A 21% diet-induced change in gene expression in Sed males. Up- (+) and downregulated (–) genes are indicated by light blue dots in a volcano plot. B Enrichment of Sed^21% vs. Sed^13% DEGs in GO biological processes. Upregulated genes are enriched in immunity-related biological processes. C–F Same as (A, B) but for Run^13% vs. Sed^13% and Run^21% vs. Sed^13% DEGs, respectively.

The Run maternal environment produced 202 up- and 109 downregulated genes in the offspring on the 13% diet, and DEGs were associated with metabolic but not inflammatory processes, as expected. Upregulated genes were highly enriched in carboxylic acid and FA metabolic, predominantly catabolic processes (Fig. 7C, D, Supplementary Table 3), while downregulated genes were enriched in “carboxyl acid catabolic processes” but with a low enrichment score (Fig. 5G, H, Supplementary Table 3), suggesting a pattern promoting metabolic health. Overall, Kupffer cell transcriptomic changes to a 21% fat calorie diet in Sed mice and Run maternal environment were very different, unlike the transcriptomic changes in hepatocytes.

The 301 upregulated genes in Kupffer cells in Run mice on the 21% fat, in contrast to Sed^21% mice, showed no sign of cell and immune activation and enriched biological annotations were purely limited to metabolic processes, especially carboxylic acid and FA catabolic processes, consistent with the spared liver phenotype of Run^21% mice (Fig. 7E, F; Supplementary Table 3). However, the 107 downregulated genes were enriched in “phagocytosis”, particularly in “the positive regulation of phagocytosis suggesting an antiphagocytic effect. This, however, was balanced by the enrichment of downregulated genes in the ”negative regulation of cell activation and interleukin-6 production” annotations. Overall, the Kupffer cell transcriptome of Run21% mice seems to be the mirror image of the Sed21% transcriptome as 54% of the downregulated genes in the former are upregulated in the latter (enriched in phagocytosis and cell activation processes) and similarly, 76% of the upregulated in Run21% are downregulated in Sed21% (enriched in carboxylic acid and FA metabolic processes).
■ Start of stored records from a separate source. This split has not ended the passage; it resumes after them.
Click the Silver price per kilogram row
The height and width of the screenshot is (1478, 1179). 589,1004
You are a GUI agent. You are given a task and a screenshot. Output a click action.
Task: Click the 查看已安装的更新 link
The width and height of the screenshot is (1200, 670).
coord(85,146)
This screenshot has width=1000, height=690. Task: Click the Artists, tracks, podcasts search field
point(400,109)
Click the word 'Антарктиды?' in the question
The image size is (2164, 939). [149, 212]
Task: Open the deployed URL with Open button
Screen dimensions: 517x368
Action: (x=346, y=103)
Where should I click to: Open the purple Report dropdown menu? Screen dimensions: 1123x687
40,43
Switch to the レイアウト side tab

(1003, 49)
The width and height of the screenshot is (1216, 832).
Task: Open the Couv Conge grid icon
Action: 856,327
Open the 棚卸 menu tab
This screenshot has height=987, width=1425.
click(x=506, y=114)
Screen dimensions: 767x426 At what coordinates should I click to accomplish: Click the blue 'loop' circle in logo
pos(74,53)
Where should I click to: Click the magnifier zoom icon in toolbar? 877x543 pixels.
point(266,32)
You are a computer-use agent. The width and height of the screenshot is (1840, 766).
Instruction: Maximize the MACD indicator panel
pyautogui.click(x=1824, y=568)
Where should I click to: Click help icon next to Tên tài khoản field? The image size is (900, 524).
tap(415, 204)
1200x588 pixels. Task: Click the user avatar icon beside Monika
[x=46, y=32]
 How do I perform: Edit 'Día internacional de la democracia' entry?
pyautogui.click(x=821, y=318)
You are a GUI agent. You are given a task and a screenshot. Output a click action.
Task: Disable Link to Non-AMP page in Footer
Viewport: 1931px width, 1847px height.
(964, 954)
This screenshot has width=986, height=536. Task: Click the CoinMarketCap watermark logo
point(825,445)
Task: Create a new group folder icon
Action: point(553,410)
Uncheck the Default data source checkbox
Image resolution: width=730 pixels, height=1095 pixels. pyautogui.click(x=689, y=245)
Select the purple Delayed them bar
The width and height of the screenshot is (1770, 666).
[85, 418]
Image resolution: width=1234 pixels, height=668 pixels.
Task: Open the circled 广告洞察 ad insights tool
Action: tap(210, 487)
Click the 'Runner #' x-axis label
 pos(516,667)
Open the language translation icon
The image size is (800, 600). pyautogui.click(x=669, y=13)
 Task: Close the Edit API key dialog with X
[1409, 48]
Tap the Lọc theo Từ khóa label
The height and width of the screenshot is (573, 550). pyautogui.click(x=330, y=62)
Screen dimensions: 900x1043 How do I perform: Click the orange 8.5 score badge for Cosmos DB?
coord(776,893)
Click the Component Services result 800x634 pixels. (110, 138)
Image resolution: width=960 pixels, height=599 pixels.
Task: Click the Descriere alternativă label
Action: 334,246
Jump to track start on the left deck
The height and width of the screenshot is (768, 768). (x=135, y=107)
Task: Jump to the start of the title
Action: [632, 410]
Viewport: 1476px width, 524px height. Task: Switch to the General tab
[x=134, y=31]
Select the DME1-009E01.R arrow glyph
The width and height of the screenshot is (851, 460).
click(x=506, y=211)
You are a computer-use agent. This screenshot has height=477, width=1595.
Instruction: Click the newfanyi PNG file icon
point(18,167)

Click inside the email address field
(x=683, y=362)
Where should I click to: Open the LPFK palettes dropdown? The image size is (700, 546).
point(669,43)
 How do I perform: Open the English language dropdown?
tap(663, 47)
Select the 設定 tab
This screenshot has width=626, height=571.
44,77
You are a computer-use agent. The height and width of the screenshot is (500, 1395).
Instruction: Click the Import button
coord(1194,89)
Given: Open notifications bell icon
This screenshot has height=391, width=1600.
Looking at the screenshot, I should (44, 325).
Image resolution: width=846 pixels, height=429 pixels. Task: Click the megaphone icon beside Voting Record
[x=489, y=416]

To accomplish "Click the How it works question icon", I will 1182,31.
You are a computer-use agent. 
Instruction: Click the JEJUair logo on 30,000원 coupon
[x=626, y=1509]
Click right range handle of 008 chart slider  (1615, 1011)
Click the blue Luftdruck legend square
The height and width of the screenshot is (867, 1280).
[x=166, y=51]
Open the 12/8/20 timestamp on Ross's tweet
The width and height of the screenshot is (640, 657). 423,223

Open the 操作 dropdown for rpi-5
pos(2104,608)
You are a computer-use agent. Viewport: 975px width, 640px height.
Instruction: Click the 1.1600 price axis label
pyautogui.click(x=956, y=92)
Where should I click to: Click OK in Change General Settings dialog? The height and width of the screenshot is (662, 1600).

Finally, we analyzed differential gene expression in stellate cells, another non-parenchymal cell with star-like morphology and 3–4 arm-like projections⁵². We found 78 up- and 59 downregulated genes in Sed^21% mice, relative to Sed^13% mice (Supplementary Tables 3 and 4). Although upregulated genes were significantly enriched in only one biological process (FDR < 5E-2), “cell projection morphogenesis”, stellate cell projections have been implicated in cell-to-cell communication. Stellate cells are the main effectors in liver fibrosis due to their capacity to transdifferentiate into collagen-producing myofibroblasts^53,54, but enrichment in “collagen fibril organization” driven by the collagen genes Col3a1 and Col14a1 was not significant after correction for multiple testing. Downregulated genes were enriched in carboxylic acid metabolic processes, again biased to catabolic processes, like downregulated genes in hepatocytes and Kupffer cells. Overall, the stellate transcriptome indicated no activation or fibrosis consistent with the moderate non-alcoholic fatty liver disease (NAFLD)-like liver pathology of Sed^21% mice.

The running maternal environment resulted in 211 upregulated genes that were again enriched in carboxylic acid and FA metabolic processes, in particular catabolic processes, supporting a beneficial effect (Supplementary Tables 3 and 4). The 78 downregulated genes were not enriched in any GO functional category.

We found only a few stellate cells DEGs in Run^21% vs. Sed^13% (9 up- and 17 downregulated (Supplementary Table 3) with no significant enrichment in any biological function, indicating no major effect of the 21% fat calorie diet on stellate cells of Run mice.